New Indigenous media studio launches Festival of Stories
Indian & Cowboy Creative Media will preview five new original podcast series this weekend with live tapings in front of 50 audience members.
Indian & Cowboy Creative Media, a new Indigenous-owned storytelling studio based in Hamilton, is honouring National Indigenous History Month this June with the inaugural Festival of Stories.
The event features an exclusive three-night preview of its five new original podcast series.
“Think of it as upfronts for the independent Indigenous storytelling world,” reads a press release from Indian & Cowboy. “Five original podcasts, heard live before they are available anywhere else. Comedy, true crime history, reconciliation, and a paranormal night.”
The studio’s founders, the husband-and-wife team of Ryan McMahon and Madeline Wilson Shaw, plan to make the Festival of Stories an annual Hamilton tradition.
The festival will provide an intimate and up-close look at podcast creation, with only 50 seats sold per show.
“This inaugural Festival of Stories is about bringing our community into the creative process,” said Wilson Shaw, president and executive producer at Indian & Cowboy. “It establishes a powerful annual moment in Hamilton where the public can get a front-row seat to the Indigenous-led content we are building before it goes out to the rest of the world.”

McMahon, who is CEO and chief creative producer at Indian & Cowboy, was the host of the acclaimed Thunder Bay podcast in 2018 and the producer of the Canadian Screen Award-winning Crave 2023 docuseries of the same name.
“It is officially upfront season in Canada and it should be no surprise to anyone that Indian & Cowboy is putting our spin on how we announce projects to the world,” he said. “That’s who we are. We are independent, we are scrappy, and story for story, we have a world-class slate we can’t wait to share.”
Up first at Festival of Stories, on Thursday, June 11, at 7 p.m. is Tom Wilson's Best F'kn Story.
According to the show description: “Wherever Tom Wilson goes, a story follows. The man behind Canada's most-misbehaved '90s rock band, Tom is an iconic Hamilton musician, author and visual artist who has spent a lifetime in the wrong place at exactly the right time — rock legends in broom closets, gang members in Santa Monica hotel rooms, perfect strangers who turned out to be anything but. This is the debut live taping of Indian & Cowboy's new intergenerational podcast, launching this fall.”

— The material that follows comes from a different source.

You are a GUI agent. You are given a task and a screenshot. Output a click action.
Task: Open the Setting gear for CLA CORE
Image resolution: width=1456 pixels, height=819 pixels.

McMahon, an Anishinaabe comedian and writer, opens Friday, June 12 at 7 p.m. with a solo conversation about what reconciliation has actually delivered, what it has not, and what comes next. According to the show description, this is the “question Canada has been avoiding. Ten years of land acknowledgements, calls to action and national promises, so how did that go? Unflinching, funny and deliberately uncomfortable.”
That will be followed at 9:30 p.m. with We're All Mad Here.
“Ryan McMahon and Madeline Wilson Shaw share a home, a couple of kids and a lot of big feelings. A live taping of a podcast dedicated to transforming anger and rage into something better. Spoiler: it never quite goes that well.”
The Festival of Stories continues Saturday, June 13 with two more podcasts.

City of Thieves at 7 p.m. will take listeners to Timmins, Ont., 1909 to 1945. “Deep in the gold mines of Northern Ontario, workers were stealing from the most powerful mining companies in the country and they were good at it. City of Thieves is a true-crime history podcast about high-grading, the underground economy it built, and the world it left behind.”
This is the first look inside one of Indian & Cowboy's most ambitious productions.
The final show of the festival at 9:30 p.m. is S.N.I.P.E. — Ghost Hunters of the Grand River.
The stars of the APTN show that follows group of Six Nations ghost hunters known as S.N.I.P.E. who gather evidence from the world of ghost stories, paranormal encounters and the unexplainable. They have investigated haunted locations across the country, including Auchmar Estate and the Germania Club, right here in Hamilton. They will close the festival with “experiences too dark and too strange for television, shared out loud, in the room, for the first time.”
Festival of Stories takes place at Indian & Cowboy Studio, Suite 204, 62 King St. E., Hamilton (King John Building, Gore Park). Tickets are $30 per show and available here.